(Set task):
Can you pick up the Barbara Hepworth exhibition review from its last sentence and carry it on?

===== Supplied text

Barbara Hepworth: Sculpture for the Modern World review – designed to diminish

Tate Britain, London
Cramped, bereft of natural light and undermined by rivals, Hepworth suffers from the Tate’s bid to reposition her as an international giant

The art of Barbara Hepworth (1903-75) needs no introduction – or so you might think. Standing stones, carved totems, hollows, holes and polished eggs, white marble ovoids, their scooped-out interiors sometimes strung like musical instruments: these are so ubiquitous as to be almost a cliche of modernist sculpture.

Single Form, the gargantuan monolith with its circular sight-hole that stands outside the UN headquarters in New York, is probably the most televised sculpture in the world. Yet the curators at Tate Britain seem to believe that Hepworth is undersold, not least as an international figure. Odder still is the show they have organised – cramped, frustrating, weirdly selected and badly displayed, as if deliberately designed to diminish her.

The first gallery is a Penelope Curtis special. The outgoing director of Tate Britain and co-curator of this show is a passionate promoter of the lesser-known sculptors of British modernism. In the first gallery Penelope Curtis has taken the bold step of creating what amounts to a condensed museum of their work. This is an excellent opportunity to make the acquaintance of the graceful stone figures of Ursula Edgcumbe, for instance – lithe, incised, full of personality – but it doesn’t do much to help the Hepworth cause.

For one thing her works are heavily alarmed or locked away in glass cases so that you can’t touch them, as Hepworth strongly urged. For another, it demonstrates that she was by no means the only artist carving in onyx, ironstone and marble in the late 1920s – and by no means the best. She looks less like a pioneer than a disciple of almost everyone around her, from her first husband, John Skeaping, to her contemporary Henry Moore. This surely cannot have been the intention.

Like so many of her British peers, what is more, Hepworth’s early modernism is always looking overseas. Her squat stone carvings recall the aesthetics of Picasso. Musician, 1929-30, is a blockish nude with massive Picassoesque hands and a cello like a huge hunk of cheddar. Two Forms – a pair of smooth marble eggs positioned so that they appear to be in close communication – so resembles Brancusi’s polished ovoids as to be, let us say, closely related.

==========
===== Provided material

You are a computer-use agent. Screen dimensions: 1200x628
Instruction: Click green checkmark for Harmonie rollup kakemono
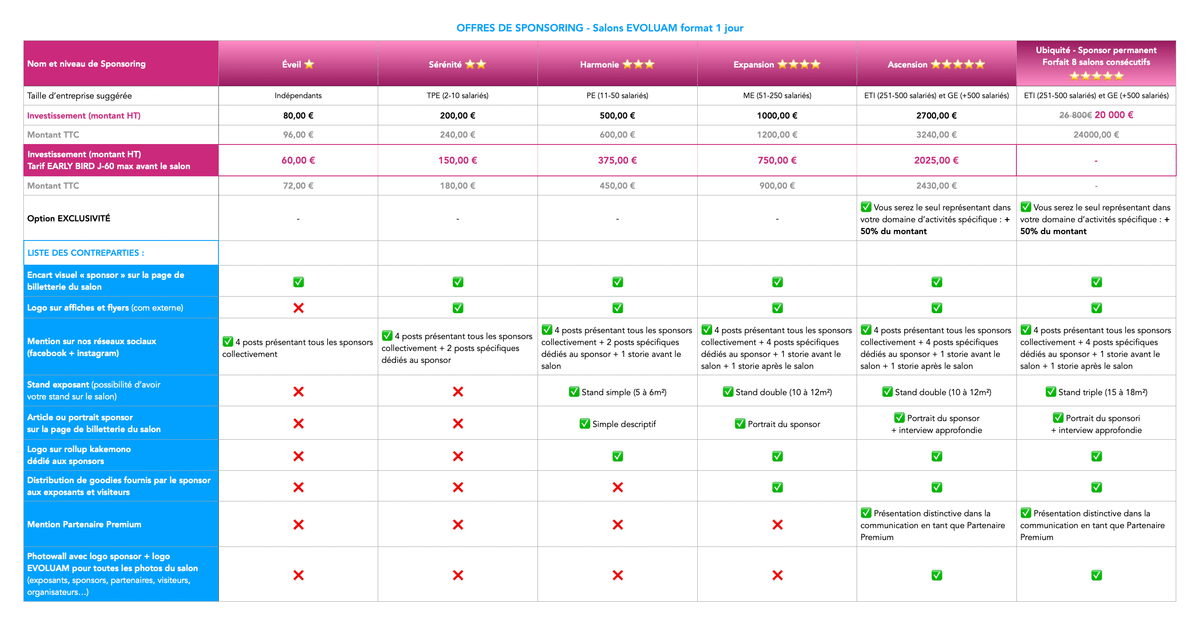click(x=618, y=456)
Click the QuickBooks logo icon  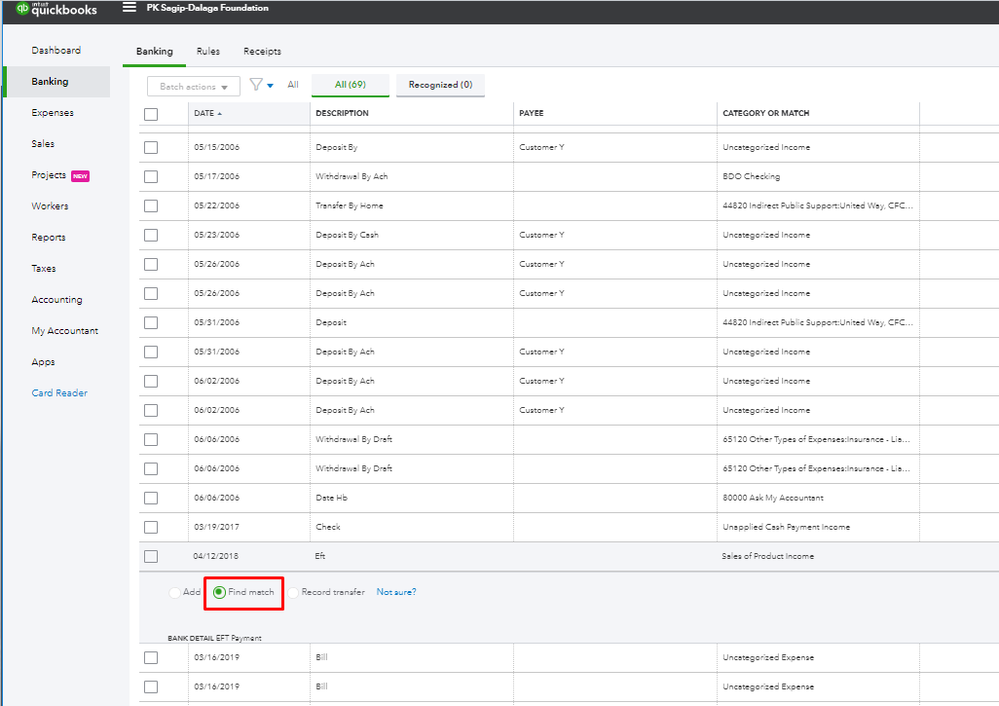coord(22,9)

==========

(The answer):
And even later on, the strung sculptures have their forebears too. Sculpture with Colour (Oval Form) Pale Blue and Red, from 1943, has its hints of sea and sky in the fresh blue interior and an inner web of strings, radial as spokes, to some people suggestive of music. Hepworth’s friend, the Russian constructivist Naum Gabo made stringed forms long before she did; which may be why she was at pains to explain that hers were personal evocations of “the tension I felt between myself and the sea, the wind or the hills”.

Do not touch: the carvings room at Tate Britain's Barbara Hepworth show.
Do not touch: the carvings room at Tate Britain’s Barbara Hepworth show. Photograph: Guy Bell/Rex Shutterstock

Landscape and nature are an even bigger conundrum for the show’s curators. It is not just that so many of Hepworth’s sculptures were made to be displayed outdoors, especially the big metal slabs with their curious guano-streaked texture that you see in British parks, or the reclining quasi-human forms outside our public buildings, or even the enormous string-winged figure nailed to the side of John Lewis on Oxford Street, London that speaks so emphatically of the 60s.

It is that the more austere her work, the more sterile it looks in the subterranean galleries at Tate Britain. The groupings of pristine abstract forms – white cones, spheres and shapes like miniature dolmens – look especially stark and unnatural in the artificial lighting, as if they were making a purely theoretical point. This is not to say that they don’t come as a dramatic surprise, after all the semi-figuration, but they feel like a phase in some art historical argument.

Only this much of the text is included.